• Listed entries:
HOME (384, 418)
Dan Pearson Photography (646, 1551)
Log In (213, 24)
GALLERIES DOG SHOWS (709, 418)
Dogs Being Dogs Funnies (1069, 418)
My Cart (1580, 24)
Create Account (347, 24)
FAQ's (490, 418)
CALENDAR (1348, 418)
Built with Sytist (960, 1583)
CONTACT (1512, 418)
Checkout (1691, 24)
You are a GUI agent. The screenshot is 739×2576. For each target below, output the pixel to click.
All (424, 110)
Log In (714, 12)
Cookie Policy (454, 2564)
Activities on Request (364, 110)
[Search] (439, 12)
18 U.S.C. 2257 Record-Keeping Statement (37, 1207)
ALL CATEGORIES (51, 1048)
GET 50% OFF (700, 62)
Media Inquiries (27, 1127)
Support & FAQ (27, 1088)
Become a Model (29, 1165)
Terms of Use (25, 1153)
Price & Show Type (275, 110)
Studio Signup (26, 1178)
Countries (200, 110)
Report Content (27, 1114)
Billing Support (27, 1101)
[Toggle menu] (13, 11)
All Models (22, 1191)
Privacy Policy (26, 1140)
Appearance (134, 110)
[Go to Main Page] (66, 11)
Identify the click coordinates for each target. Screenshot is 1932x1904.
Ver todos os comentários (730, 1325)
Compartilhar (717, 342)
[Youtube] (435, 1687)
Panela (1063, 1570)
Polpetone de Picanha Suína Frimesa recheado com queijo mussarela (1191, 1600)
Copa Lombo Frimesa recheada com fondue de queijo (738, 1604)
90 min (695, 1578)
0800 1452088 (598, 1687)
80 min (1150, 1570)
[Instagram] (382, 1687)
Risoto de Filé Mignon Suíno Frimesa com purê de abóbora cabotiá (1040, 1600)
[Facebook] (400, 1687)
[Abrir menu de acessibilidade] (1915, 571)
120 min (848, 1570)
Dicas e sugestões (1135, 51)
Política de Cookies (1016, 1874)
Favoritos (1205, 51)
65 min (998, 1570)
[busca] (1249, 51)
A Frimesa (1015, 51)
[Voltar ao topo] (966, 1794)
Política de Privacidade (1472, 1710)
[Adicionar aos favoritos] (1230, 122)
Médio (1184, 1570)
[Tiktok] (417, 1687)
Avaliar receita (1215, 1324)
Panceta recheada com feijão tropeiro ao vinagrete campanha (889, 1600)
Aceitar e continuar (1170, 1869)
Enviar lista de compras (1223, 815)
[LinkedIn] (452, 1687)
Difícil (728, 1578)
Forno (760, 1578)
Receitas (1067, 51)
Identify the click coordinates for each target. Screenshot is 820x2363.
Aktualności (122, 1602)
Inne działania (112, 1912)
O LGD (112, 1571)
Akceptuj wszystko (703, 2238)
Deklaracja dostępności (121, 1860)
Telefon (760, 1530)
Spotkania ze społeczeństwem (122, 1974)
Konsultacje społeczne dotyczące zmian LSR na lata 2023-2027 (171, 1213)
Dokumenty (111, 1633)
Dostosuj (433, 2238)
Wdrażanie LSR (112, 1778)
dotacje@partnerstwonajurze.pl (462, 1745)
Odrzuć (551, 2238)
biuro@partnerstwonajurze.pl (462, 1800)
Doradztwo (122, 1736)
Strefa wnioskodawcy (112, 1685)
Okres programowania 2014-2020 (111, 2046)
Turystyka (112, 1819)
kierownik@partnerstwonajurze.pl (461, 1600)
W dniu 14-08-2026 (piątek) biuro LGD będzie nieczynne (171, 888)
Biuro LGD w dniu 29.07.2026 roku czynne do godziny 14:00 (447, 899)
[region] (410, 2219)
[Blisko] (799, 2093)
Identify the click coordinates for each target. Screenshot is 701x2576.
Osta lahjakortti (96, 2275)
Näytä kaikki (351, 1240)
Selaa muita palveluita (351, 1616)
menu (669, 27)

• The problem:
Each line in the listing above from the one containing "0800 1452088 (598, 1687)" through the one containing "[Blisko] (799, 2093)" should be repeated exactly, and no other line.

• Your response:
0800 1452088 (598, 1687)
80 min (1150, 1570)
[Instagram] (382, 1687)
Risoto de Filé Mignon Suíno Frimesa com purê de abóbora cabotiá (1040, 1600)
[Facebook] (400, 1687)
[Abrir menu de acessibilidade] (1915, 571)
120 min (848, 1570)
Dicas e sugestões (1135, 51)
Política de Cookies (1016, 1874)
Favoritos (1205, 51)
65 min (998, 1570)
[busca] (1249, 51)
A Frimesa (1015, 51)
[Voltar ao topo] (966, 1794)
Política de Privacidade (1472, 1710)
[Adicionar aos favoritos] (1230, 122)
Médio (1184, 1570)
[Tiktok] (417, 1687)
Avaliar receita (1215, 1324)
Panceta recheada com feijão tropeiro ao vinagrete campanha (889, 1600)
Aceitar e continuar (1170, 1869)
Enviar lista de compras (1223, 815)
[LinkedIn] (452, 1687)
Difícil (728, 1578)
Forno (760, 1578)
Receitas (1067, 51)
Identify the click coordinates for each target. Screenshot is 820x2363.
Aktualności (122, 1602)
Inne działania (112, 1912)
O LGD (112, 1571)
Akceptuj wszystko (703, 2238)
Deklaracja dostępności (121, 1860)
Telefon (760, 1530)
Spotkania ze społeczeństwem (122, 1974)
Konsultacje społeczne dotyczące zmian LSR na lata 2023-2027 (171, 1213)
Dokumenty (111, 1633)
Dostosuj (433, 2238)
Wdrażanie LSR (112, 1778)
dotacje@partnerstwonajurze.pl (462, 1745)
Odrzuć (551, 2238)
biuro@partnerstwonajurze.pl (462, 1800)
Doradztwo (122, 1736)
Strefa wnioskodawcy (112, 1685)
Okres programowania 2014-2020 (111, 2046)
Turystyka (112, 1819)
kierownik@partnerstwonajurze.pl (461, 1600)
W dniu 14-08-2026 (piątek) biuro LGD będzie nieczynne (171, 888)
Biuro LGD w dniu 29.07.2026 roku czynne do godziny 14:00 (447, 899)
[region] (410, 2219)
[Blisko] (799, 2093)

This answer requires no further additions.